EricWF added a comment.

If we choose to special case this I think we *need* to do it with a new 
specialization of `default_delete<T[N]>`, not using the primary template.

The primary templates defines `default_delete<T[N]>::pointer` as `T*[N]`, which 
`T*` will not convert to. That means this patch still rejects things like 
`default_delete<int[5]>{}(new int[5])`  and `unique_ptr<int[5]>(new int[5])` 
which should obviously work if we support this.

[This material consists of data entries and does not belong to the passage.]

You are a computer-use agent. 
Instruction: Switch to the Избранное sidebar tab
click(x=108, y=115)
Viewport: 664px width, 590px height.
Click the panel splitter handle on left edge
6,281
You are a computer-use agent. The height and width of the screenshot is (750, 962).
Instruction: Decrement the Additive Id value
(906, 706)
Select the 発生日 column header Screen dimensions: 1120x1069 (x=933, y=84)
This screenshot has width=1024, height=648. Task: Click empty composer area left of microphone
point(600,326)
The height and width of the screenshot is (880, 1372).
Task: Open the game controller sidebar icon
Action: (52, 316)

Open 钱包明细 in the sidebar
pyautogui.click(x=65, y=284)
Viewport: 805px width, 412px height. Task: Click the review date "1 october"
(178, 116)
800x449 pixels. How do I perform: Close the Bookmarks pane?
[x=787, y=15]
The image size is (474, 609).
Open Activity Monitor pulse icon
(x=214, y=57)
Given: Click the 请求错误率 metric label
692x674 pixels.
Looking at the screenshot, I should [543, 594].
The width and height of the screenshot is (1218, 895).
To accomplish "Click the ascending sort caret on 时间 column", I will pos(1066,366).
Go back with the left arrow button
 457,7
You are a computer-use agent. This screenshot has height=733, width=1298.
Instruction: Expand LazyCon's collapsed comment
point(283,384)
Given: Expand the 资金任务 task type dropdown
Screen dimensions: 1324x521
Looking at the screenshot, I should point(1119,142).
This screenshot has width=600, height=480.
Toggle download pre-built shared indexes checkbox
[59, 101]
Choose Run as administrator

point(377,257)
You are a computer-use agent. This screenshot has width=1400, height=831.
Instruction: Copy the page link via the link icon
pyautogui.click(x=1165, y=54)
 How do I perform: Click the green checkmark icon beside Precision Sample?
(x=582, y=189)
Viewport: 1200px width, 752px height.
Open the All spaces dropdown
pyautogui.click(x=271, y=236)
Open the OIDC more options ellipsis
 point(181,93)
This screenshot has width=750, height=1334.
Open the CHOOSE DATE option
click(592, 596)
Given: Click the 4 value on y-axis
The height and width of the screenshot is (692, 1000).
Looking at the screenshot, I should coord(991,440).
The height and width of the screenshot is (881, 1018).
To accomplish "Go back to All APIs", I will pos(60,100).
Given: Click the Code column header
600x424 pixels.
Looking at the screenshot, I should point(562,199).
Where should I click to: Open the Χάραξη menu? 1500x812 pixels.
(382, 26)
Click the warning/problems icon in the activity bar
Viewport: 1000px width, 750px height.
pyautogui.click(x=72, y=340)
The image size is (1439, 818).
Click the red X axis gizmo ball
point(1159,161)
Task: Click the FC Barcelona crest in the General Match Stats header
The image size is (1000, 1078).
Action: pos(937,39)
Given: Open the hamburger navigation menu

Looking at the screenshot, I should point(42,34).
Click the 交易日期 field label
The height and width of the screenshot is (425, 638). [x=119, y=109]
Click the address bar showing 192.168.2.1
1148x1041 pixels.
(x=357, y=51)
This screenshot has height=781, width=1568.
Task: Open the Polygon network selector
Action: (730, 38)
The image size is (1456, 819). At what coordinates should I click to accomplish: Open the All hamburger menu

The new specialization should instead act in the same way as 
`default_delete<T[]>` and define `pointer` to be `T*`.  Only after doing this 
do we end up with something useful.

However, We are *NOT* fixing previously buggy code. This is a pure extension. 
Nobody is running into bugs caused by `default_delete<T[N]>` calling the wrong 
delete method on *non-null* pointers, because only  null  literals convert to 
the pointer type`T*[N]`.  Non-null pointers returned from `new` or `malloc`  
require a `reinterpret_cast<Delete::pointer>(p)` before they can be passed to 
the deleter. If they don't do this they will get a compile error.

IMHO instead of trying to make this work, we should diagnose it as early as 
possible.  Any code that uses default_delete<T[N]> is going to run into a 
compile error pretty quickly so, we might as well make it a pretty one.

Anyway thats my 2 cents. I'll be quite now.